THE PALACE OF SHATTERED VESSELS

By

Pub Date: Aug. 20th, 1975
Publisher: Houghton Mifflin

Three chapters from this Israeli writer's News From Jerusalem (1974) reappear here, presumably to shade and highlight the portrait of Gabriel Luria, a kind of scholar gypsy whose charming, dandyish and yet mystic being seems to hover over Jerusalem like a blessing. Off and on Luria is seen on the verandah of his mother's house, observed by the narrator (mainly a boyhood view). And Shahar, a virtuoso who can bring startling new tones to the familiar cliche of ancient Jerusalem ambiance, meanders through other lives, old gossip, remembered voices, and tragic/comic paradox. There's the pharmacist who proposed a scientific methodology for testing God's promises and became a successful dealer in hashish; a librarian turned Christian missionary; two old men, both officials during the British rule, who occupy in turn the red verandah chair; the feverish griefs and thunders of Luria's mother.
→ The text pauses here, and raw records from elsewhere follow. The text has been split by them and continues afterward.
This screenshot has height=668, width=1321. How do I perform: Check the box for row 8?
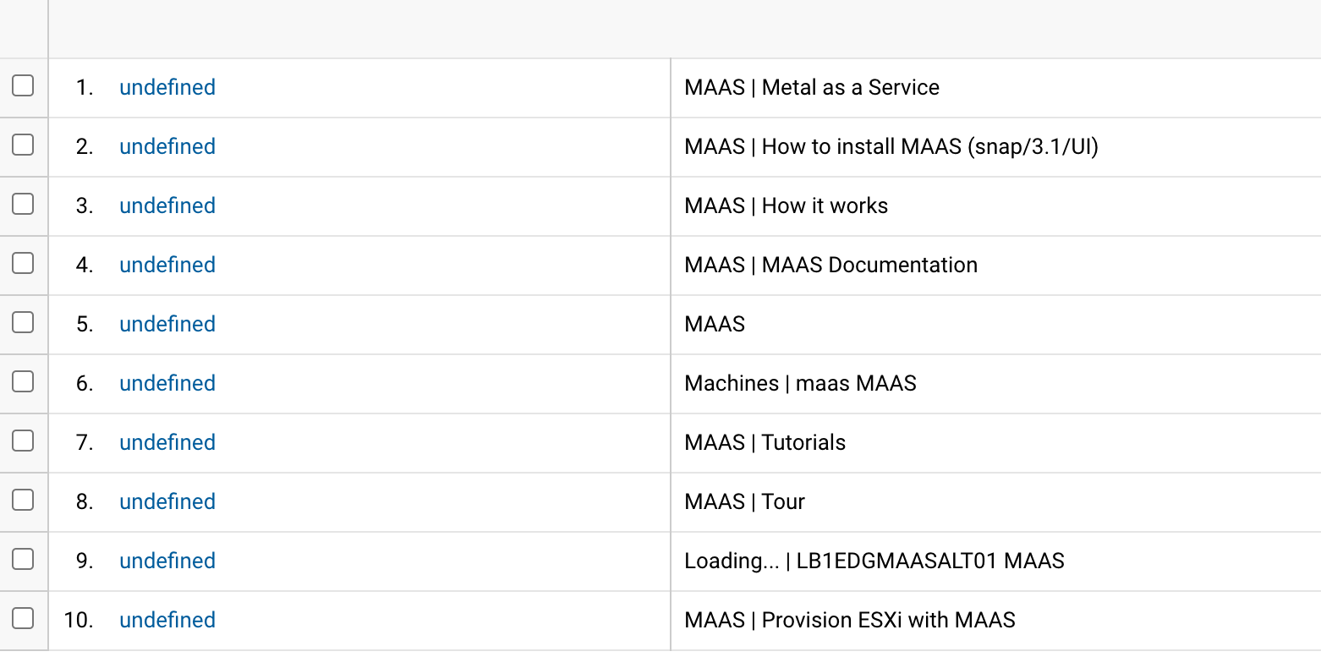point(25,501)
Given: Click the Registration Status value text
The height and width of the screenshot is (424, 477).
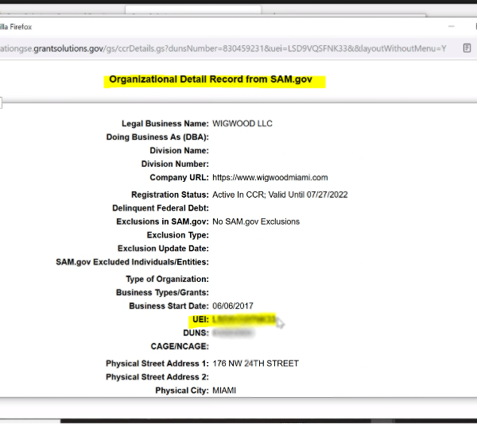Looking at the screenshot, I should pos(280,195).
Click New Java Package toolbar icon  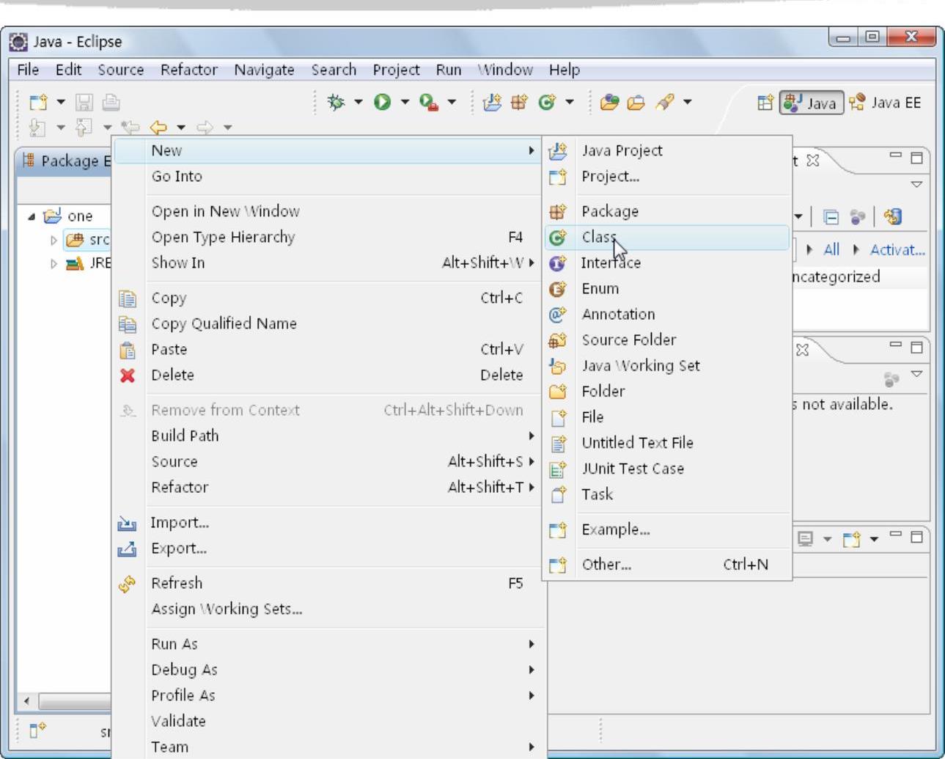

And there's the story of how he was tortured in Brittany by memories of his gentle grandfather but elated with the message of the stars. Throughout Shahar invites coincidental appearances, anecdotal material of any kind--from murder to shaving procedures, chamber pots to mastication--and he deliberately softens the boundaries between histories so that through ""shattered vessels"" of the dead, the water of life flows on. A tone poem, evanescent with a warming afterglow.